Scaling ES Cluster and balacing shards (primary, replica)

Hi guys, I'm working on how to organize our indices and how many servers do we need in production.
I did a big measuring around the following circumstances:

  • I have a 6 node test cluster: 1 dedicated client node, 1 dedicated master node and 4 dedicated data nodes.
  • Client: 2 CPU core, 4 GB RAM | Master: 4 CPU core, 8 GB RAM | Data nodes: 4 CPU core, 16 GB RAM

The estimated count of our production data is around 5 million documents in a year (it may increase in the future).
I was trying to index all the documents but it was quite slow because of the amount of the data so I started my performance tests with a monthly amount of data which is around 300000 documents from two types (230000 and 70000 per type).

First I used just 3 of my all data nodes to have the ability to scale on numbers of nodes.
I've set up different shard configurations (shard-replica): 1-0, 1-1, 1-2, 2-0, 2-1, 2-2 ... 6-0, 6-1, 6-2 (18 different configurations).
I was testing indexing and searching time both - first i was indexing the monthly data for a shard configuration, then I started to query them from JMeter with 7000 different keyword set (real production data) and with different parallellistics (50, 100, 200, 500, 1000 threads).
I was measuring the average bulk indexing time with a specific bulk size, and the average JMeter HTTP response time from a query.

What I found is:

  • increasing number of primary shards are drastically increases the speed of indexing,
  • increasing number of replica shards are barely decreasing the speed of indexing.

The strange point is in the querying side:

  • increasing number of primary shards are drastically decreases the speed of querying,
  • increasing number of replica shards are decreasing the speed of querying but not as drastically as opposite.

I was trying some extremist configurations with 6 dedicated data nodes: 1 primary 6 replicas, 2 primaries 6 replica, 6 primaries 1 replica.
The most suprising thing was that response time for 2-6 was three times bigger than 1-6 which I don't understand.

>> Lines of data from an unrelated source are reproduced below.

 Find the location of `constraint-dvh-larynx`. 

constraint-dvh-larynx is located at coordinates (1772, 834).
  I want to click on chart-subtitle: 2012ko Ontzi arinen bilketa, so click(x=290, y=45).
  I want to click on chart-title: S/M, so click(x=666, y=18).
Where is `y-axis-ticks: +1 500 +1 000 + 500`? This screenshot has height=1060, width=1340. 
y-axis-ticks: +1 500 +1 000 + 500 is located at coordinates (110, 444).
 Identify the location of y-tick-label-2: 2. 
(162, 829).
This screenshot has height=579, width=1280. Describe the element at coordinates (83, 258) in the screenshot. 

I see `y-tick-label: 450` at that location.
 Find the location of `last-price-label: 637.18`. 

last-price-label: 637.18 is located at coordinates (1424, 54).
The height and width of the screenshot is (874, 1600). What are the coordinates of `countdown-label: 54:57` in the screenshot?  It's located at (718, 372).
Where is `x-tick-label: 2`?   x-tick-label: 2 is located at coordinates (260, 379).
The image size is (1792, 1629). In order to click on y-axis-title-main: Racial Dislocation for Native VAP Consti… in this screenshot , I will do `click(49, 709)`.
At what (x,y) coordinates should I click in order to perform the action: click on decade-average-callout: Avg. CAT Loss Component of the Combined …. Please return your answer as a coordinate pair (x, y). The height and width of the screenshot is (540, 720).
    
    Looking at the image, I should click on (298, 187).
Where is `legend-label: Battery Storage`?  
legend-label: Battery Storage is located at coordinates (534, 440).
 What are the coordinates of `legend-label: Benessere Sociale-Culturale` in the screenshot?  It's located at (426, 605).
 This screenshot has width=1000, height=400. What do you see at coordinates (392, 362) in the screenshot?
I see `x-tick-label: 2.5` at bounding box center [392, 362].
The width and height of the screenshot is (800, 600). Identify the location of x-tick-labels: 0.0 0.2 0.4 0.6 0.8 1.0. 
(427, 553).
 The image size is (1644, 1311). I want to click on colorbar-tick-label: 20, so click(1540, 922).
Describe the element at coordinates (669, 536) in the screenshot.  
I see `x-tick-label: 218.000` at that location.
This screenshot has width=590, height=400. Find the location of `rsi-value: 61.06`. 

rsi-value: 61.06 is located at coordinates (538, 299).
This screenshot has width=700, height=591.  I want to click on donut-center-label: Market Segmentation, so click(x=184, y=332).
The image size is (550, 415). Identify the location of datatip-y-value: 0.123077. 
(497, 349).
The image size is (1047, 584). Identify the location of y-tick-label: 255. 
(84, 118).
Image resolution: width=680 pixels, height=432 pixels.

But it shows me that speed of indexing and querying is not just depends on the number of shards but also on the number of nodes.
So I repeated my whole test with 4 data nodes - which impacted only the number of replica nodes (I was able to set up 3 replica shards for an index).
Result was the same.

Long question short: is it a real result that for my data the best configuration is 2 primary shards and 1 replicas for each index (for 3 data nodes)?